I grew up in a synagogue full of German Jews. I grew up in a family full of German Jews. Mostly they were refugees like my parents – folks who had “gotten out” before the war and the camps. Even as a child the distinction was very clear. Amongst them were those with numbers tattooed on their arms; those who were survivors. They mostly did not talk about their time in the camps. Perhaps not enough time had passed. I remember being visited by the parents of a childhood friend when I was a young adult in my first job in D.C. I knew she was a survivor. I had known that fact and only that fact for years. But only on this visit did I hear her story; her survival of Auschwitz, her sister’s sacrifice, her parents’ loss. Maybe I was old enough that she could tell it. Maybe enough time had passed. Maybe she had come to terms with being a survivor.

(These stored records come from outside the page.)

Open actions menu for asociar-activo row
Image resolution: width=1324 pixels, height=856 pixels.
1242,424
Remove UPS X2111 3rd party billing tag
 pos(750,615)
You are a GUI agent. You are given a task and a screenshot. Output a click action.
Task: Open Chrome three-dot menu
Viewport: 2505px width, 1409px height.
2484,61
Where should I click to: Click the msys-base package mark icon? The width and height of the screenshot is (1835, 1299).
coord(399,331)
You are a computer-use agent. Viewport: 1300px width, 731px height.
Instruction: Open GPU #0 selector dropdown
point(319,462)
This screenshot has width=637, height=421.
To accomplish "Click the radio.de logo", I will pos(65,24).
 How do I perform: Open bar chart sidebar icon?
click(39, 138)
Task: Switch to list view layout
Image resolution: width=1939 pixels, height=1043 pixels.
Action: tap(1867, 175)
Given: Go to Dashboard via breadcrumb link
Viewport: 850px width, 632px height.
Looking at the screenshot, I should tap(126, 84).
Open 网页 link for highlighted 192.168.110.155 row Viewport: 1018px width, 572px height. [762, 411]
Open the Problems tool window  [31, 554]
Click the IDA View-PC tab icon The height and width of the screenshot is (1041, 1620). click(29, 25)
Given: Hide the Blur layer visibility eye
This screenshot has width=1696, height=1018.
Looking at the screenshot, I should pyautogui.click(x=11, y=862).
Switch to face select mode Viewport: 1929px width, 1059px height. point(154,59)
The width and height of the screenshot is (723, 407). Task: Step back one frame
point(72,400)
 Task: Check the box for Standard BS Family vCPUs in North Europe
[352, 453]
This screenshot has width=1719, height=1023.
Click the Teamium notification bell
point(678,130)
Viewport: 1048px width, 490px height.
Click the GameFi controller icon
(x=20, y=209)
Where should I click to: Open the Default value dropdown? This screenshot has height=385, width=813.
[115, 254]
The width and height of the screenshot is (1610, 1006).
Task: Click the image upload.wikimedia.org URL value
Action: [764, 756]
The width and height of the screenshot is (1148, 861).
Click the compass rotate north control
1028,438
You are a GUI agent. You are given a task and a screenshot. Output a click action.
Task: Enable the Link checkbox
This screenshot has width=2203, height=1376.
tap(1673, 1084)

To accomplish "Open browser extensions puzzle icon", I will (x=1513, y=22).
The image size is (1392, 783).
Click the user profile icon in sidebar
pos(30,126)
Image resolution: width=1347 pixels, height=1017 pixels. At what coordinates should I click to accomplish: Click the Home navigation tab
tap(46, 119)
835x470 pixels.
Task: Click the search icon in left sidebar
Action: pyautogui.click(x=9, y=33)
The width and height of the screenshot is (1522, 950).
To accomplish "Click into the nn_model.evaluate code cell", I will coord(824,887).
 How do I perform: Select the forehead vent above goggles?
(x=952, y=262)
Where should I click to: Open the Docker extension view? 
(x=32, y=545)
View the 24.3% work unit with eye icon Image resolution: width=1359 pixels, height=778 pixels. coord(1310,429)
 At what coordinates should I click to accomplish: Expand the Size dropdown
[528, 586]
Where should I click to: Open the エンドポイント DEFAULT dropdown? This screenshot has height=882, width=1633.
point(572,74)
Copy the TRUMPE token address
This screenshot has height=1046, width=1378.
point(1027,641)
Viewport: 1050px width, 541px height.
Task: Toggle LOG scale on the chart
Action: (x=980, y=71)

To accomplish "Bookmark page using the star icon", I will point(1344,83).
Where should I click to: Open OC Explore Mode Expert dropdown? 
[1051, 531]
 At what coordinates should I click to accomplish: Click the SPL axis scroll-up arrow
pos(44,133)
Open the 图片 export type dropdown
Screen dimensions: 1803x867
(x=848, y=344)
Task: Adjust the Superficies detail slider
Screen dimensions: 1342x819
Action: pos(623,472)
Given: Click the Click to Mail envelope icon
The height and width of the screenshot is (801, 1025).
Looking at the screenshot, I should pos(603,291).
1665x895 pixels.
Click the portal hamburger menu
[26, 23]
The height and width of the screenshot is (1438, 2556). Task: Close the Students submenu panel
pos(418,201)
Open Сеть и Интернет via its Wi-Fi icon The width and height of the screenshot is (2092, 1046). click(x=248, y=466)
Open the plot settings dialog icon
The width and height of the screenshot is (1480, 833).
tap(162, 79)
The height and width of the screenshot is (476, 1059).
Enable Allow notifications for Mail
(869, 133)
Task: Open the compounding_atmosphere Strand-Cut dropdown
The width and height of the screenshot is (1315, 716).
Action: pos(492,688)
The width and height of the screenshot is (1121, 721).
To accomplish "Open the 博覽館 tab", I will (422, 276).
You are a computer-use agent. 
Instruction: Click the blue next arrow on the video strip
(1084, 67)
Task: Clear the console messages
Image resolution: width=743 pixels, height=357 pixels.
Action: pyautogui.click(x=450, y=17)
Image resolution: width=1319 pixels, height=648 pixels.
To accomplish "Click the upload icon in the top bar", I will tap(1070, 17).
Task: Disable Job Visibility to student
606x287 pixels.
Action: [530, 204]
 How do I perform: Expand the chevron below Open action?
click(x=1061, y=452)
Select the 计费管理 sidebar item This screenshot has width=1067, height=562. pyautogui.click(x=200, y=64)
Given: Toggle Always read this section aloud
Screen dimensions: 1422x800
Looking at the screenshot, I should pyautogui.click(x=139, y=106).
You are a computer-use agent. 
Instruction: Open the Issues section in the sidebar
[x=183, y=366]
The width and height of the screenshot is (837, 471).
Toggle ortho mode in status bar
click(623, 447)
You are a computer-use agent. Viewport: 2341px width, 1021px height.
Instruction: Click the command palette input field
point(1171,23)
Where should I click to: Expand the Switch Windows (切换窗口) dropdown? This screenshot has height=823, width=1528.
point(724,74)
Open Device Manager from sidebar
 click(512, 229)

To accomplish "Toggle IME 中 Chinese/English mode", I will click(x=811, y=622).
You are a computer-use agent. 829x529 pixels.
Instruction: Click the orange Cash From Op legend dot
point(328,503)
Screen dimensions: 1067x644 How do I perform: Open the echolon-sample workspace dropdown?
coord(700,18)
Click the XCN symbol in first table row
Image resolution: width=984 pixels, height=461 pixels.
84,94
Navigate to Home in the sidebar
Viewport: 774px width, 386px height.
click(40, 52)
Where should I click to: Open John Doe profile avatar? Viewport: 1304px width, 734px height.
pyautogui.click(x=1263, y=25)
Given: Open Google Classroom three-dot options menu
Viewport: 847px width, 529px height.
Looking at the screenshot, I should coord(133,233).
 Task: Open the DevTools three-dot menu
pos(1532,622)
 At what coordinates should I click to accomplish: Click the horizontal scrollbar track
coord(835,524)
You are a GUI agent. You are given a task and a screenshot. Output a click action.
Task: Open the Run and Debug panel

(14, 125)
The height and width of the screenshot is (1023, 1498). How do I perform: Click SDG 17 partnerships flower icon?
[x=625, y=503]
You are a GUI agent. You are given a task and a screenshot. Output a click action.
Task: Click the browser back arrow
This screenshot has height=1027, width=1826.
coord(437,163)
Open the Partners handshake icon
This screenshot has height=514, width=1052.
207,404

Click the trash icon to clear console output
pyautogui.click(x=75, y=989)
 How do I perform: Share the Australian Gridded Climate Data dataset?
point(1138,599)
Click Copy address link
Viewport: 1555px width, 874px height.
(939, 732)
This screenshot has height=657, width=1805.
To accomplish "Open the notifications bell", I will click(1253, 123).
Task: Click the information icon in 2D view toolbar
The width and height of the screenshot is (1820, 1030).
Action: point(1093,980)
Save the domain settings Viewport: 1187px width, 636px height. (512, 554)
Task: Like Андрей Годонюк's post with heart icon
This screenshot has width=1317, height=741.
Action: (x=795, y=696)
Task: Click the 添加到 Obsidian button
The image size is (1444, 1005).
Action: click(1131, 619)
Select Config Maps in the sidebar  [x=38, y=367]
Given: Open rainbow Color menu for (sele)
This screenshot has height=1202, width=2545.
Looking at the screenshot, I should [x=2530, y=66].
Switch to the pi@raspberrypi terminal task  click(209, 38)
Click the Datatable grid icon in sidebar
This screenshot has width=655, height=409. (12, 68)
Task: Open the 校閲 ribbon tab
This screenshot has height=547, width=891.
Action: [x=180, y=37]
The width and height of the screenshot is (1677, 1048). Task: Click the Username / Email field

As the generation of Holocaust survivors’ ages and dies, as they largely will over the next years (as, with the exception of child survivors, the youngest are in their seventies,) there will be no “new survivors” to replace them. No more to tell those stories based on experience. To own it. Some of them waited too long to talk. Some never did. Therefore collective memory, witnessing, projects like the Spielberg’s Holocaust program and others are so important. It is sad they will be gone. It is such a glory that Jews, as a people, have not faced that particular kind of horror since.

And I work for the day when the same can be said of breast cancer; when there will be no new breast cancer survivors. Maybe that day will come speedily. In the meantime, I am willing to stand up and say I am a survivor now, because as all survivors learn, having people know doesn’t hurt and might just help others on their road to survivorship.


Miriam May is Executive Director of Susan G. Komen for the Cure, Massachusetts Affiliate; wife of Rabbi Professor Shaye J.D. Cohen and mother to their four children.

The words of this author reflect his/her own opinions and do not necessarily represent the official position of the Orthodox Union.